ZEBRA-NECROSIS, a thylakoid-bound protein, is critical for the photoprotection of developing chloroplasts during early leaf development.

The zebra-necrosis (zn) mutant of rice (Oryza sativa) produces transversely green/yellow-striped leaves. The mutant phenotype is formed by unequal impairment of chloroplast biogenesis before emergence from the leaf sheath under alternate light/dark or high/low temperatures (restrictive), but not under constant light and temperature (permissive) conditions. Map-based cloning revealed that ZN encodes a thylakoid-bound protein of unknown function. Virus-induced gene silencing of a ZN homolog in Nicotiana benthamiana causes leaf variegation with sporadic green/yellow sectors, indicating that ZN is essential for chloroplast biogenesis during early leaf development.

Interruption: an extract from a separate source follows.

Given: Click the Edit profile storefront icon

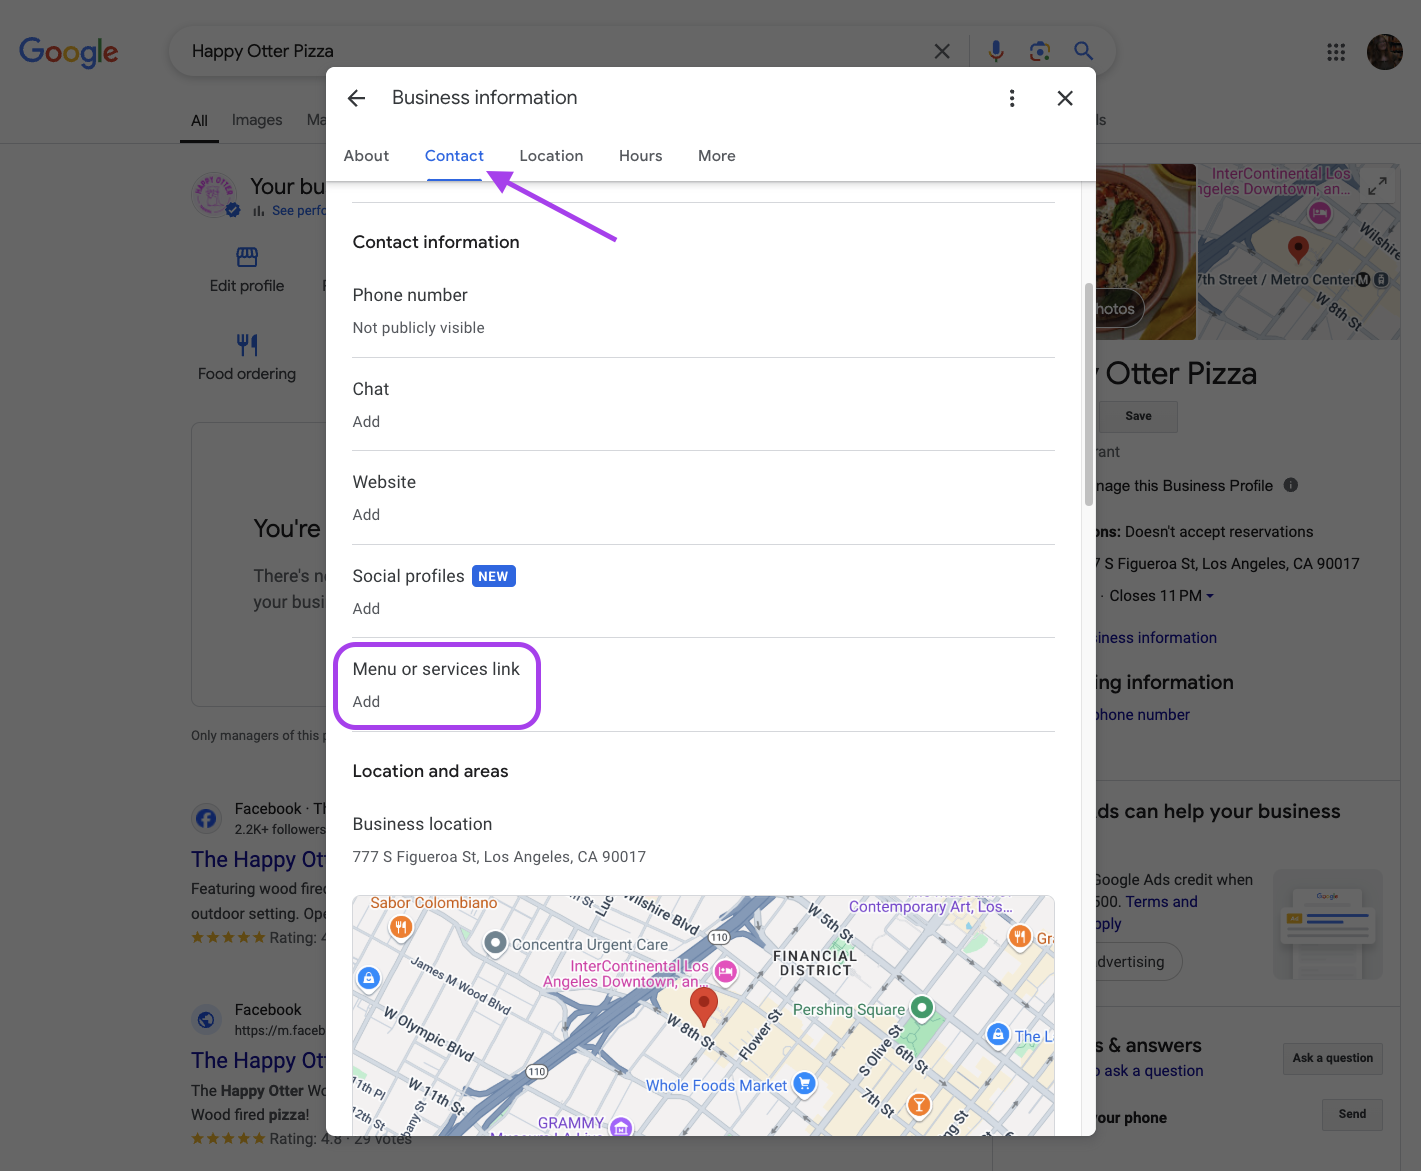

Necrotic lesions often occur in the yellow sectors as a result of an excessive accumulation of reactive oxygen species (ROS). The phenotypic severity (leaf variegation and necrosis) and ROS levels are positively correlated with an increase in light intensity under restrictive conditions. In the mutant leaves, chlorophyll (Chl) metabolism, ROS scavenging activities, maximum quantum yield of photosystem II (PSII), and structures and functions of the photosynthetic complexes are normal in the Chl-containing cells, suggesting that ROS are mainly generated from the defective plastids of the Chl-free cells. The PSII activity of normal chloroplasts is hypersensitive to photoinhibition because the recovery rates of PSII are much slower. In the PSII repair, the degradation of damaged D1 is not impaired, suggesting a reduced activity of new D1 synthesis, possibly because of higher levels of ROS generated from the Chl-free cells by excess light. Together, we propose that ZN is required for protecting developing chloroplasts, especially during the assembly of thylakoid protein complexes, from incidental light after darkness.